**Exercise aim:** Find every line below that contains the string "arrowhead", matching case exactly, and copy each of those lines.

**Rows from a dataset:**
****************

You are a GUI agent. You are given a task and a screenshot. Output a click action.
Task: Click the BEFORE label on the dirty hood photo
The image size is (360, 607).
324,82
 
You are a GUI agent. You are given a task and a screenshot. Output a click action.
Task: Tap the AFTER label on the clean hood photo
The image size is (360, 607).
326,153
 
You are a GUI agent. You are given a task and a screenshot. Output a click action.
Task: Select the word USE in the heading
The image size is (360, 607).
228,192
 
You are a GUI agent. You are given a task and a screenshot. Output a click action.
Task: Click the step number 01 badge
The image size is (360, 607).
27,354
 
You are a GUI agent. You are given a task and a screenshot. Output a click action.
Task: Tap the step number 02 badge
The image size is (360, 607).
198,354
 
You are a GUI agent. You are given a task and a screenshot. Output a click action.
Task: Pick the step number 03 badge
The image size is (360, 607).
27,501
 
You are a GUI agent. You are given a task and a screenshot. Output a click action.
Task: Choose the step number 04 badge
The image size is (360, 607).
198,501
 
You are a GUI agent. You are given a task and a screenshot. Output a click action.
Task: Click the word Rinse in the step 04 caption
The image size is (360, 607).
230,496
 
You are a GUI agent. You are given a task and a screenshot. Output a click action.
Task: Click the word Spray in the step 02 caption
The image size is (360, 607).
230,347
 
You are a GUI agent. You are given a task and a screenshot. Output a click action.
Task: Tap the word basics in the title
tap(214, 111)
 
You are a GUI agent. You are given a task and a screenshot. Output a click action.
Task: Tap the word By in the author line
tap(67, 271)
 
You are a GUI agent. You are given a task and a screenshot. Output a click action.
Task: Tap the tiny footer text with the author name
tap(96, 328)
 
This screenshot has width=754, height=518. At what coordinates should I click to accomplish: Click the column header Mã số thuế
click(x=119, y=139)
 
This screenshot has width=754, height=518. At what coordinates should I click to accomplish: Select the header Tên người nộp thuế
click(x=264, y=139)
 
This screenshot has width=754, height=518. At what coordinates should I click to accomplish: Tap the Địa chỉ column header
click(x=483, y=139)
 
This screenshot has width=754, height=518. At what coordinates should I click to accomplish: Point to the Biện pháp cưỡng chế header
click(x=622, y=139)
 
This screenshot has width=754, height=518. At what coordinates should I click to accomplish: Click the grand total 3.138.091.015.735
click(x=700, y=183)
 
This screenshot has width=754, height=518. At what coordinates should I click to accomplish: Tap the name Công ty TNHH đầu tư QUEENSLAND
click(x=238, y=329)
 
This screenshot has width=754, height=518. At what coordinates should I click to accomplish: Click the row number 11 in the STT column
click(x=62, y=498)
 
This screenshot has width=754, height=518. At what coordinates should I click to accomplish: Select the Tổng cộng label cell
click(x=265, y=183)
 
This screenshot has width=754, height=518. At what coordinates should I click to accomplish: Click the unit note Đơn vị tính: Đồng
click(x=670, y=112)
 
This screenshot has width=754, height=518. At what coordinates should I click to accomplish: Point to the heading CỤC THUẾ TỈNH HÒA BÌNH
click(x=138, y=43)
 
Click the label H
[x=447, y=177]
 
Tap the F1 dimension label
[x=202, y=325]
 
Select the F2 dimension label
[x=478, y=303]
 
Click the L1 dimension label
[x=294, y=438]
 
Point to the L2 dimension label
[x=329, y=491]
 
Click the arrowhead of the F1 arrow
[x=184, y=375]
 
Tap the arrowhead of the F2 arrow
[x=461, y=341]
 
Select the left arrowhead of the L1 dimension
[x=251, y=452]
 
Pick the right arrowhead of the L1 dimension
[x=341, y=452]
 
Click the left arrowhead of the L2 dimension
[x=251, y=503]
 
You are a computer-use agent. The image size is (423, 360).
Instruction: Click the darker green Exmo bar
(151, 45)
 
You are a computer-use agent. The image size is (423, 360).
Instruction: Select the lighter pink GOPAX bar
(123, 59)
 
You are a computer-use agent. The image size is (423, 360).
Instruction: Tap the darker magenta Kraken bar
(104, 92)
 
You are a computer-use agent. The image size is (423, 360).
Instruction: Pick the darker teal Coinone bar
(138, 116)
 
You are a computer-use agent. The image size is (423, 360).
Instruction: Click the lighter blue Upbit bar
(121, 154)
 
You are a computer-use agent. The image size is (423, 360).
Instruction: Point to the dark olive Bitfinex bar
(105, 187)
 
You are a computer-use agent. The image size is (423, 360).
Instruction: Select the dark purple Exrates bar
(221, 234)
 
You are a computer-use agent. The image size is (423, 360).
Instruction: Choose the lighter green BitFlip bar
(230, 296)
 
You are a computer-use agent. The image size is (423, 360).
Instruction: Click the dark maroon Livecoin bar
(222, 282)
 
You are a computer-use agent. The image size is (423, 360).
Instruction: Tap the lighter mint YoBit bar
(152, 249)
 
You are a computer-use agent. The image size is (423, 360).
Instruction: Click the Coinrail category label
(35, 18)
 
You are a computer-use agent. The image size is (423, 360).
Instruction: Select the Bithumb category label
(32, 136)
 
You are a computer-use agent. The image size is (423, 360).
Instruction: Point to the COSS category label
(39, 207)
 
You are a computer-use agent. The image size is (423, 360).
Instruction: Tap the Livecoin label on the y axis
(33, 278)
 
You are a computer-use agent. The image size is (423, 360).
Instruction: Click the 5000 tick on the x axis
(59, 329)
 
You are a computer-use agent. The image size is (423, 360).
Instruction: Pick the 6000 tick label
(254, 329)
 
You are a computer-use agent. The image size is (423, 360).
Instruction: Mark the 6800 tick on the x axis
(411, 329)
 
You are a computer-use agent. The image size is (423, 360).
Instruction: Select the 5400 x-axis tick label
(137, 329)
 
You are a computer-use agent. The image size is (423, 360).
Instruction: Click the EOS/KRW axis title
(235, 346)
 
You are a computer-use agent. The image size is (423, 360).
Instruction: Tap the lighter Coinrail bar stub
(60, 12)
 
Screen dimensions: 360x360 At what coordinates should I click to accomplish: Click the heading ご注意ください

****************

**The result:**
Click the arrowhead of the F1 arrow
Tap the arrowhead of the F2 arrow
Select the left arrowhead of the L1 dimension
Pick the right arrowhead of the L1 dimension
Click the left arrowhead of the L2 dimension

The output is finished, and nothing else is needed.